A senadora Kamala Harris refletiu esse sentimento na quinta-feira (4). "Não podemos esquecer das mulheres negras em nossa busca por justiça", escreveu no Twitter.

A exclusão do nome de Breonna Taylor é a última manifestação de uma antiga questão: as experiências de brutalidade policial das mulheres negras quase sempre são deixadas fora do quadro, recebendo muito menos atenção da mídia ou da política.

Há anos, as mulheres negras enfrentam uma dupla discriminação, de gênero e racial.

Segundo um estudo de 2017 do Instituto de Pesquisas de Políticas para Mulheres, as mulheres negras continuam subrepresentadas no sistema político americano; as mulheres negras têm maior propensão a ocupar empregos que não têm benefícios e proteções cruciais; mais mulheres negras vivem na pobreza do que qualquer outro grupo; as mulheres negras experimentam taxas mais altas de violência de parceiros; e as barreiras de gênero no acesso a tratamentos de saúde são mais altas para as mulheres negras do que para as brancas.

■ **DADOS ARMAZENADOS**
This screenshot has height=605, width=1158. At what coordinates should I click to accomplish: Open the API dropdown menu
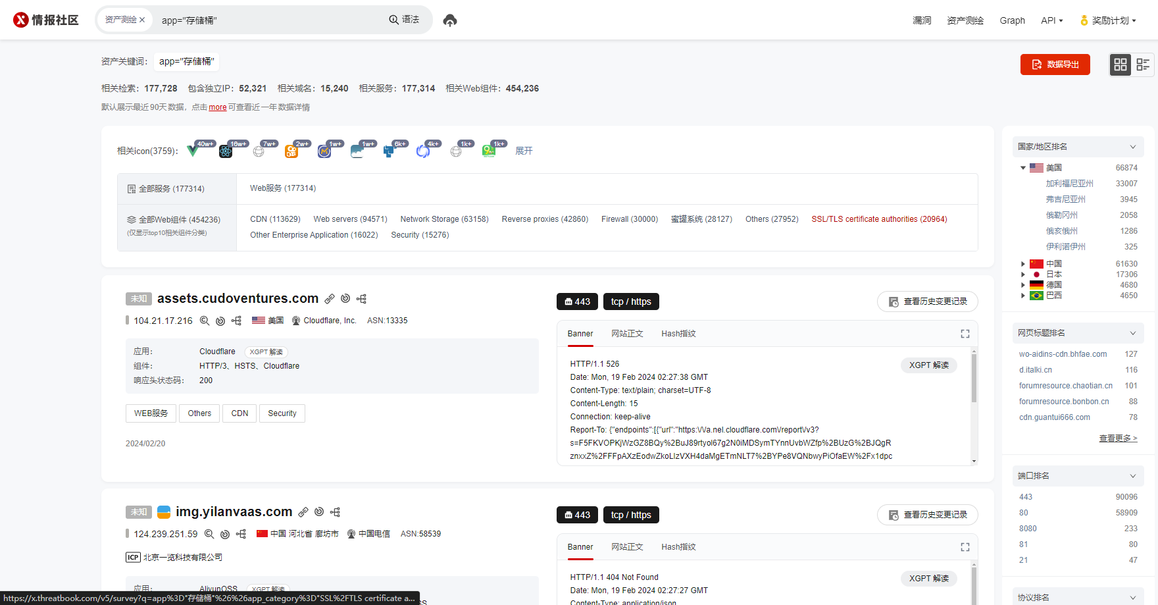click(x=1051, y=20)
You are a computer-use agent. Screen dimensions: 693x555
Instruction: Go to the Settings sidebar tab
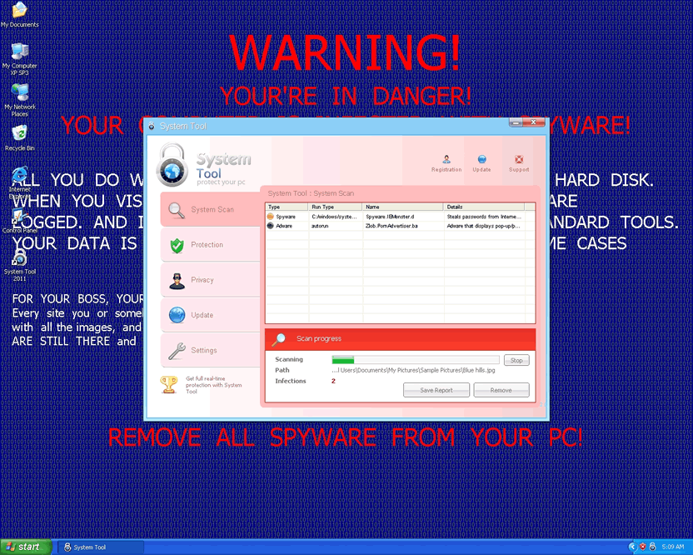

■ **ENUNCIADO DA TAREFA**
Reescreva a passagem do texto sobre as mulheres negras que começa em "A exclusão do" e termina em "gênero e racial.", trocando "brutalidade policial" por "violência policial". O material não é utilizado nesta tarefa.

■ **ESPAÇO PARA RESPOSTA**
A exclusão do nome de Breonna Taylor é a última manifestação de uma antiga questão: as experiências de violência policial das mulheres negras quase sempre são deixadas fora do quadro, recebendo muito menos atenção da mídia ou da política.

Há anos, as mulheres negras enfrentam uma dupla discriminação, de gênero e racial.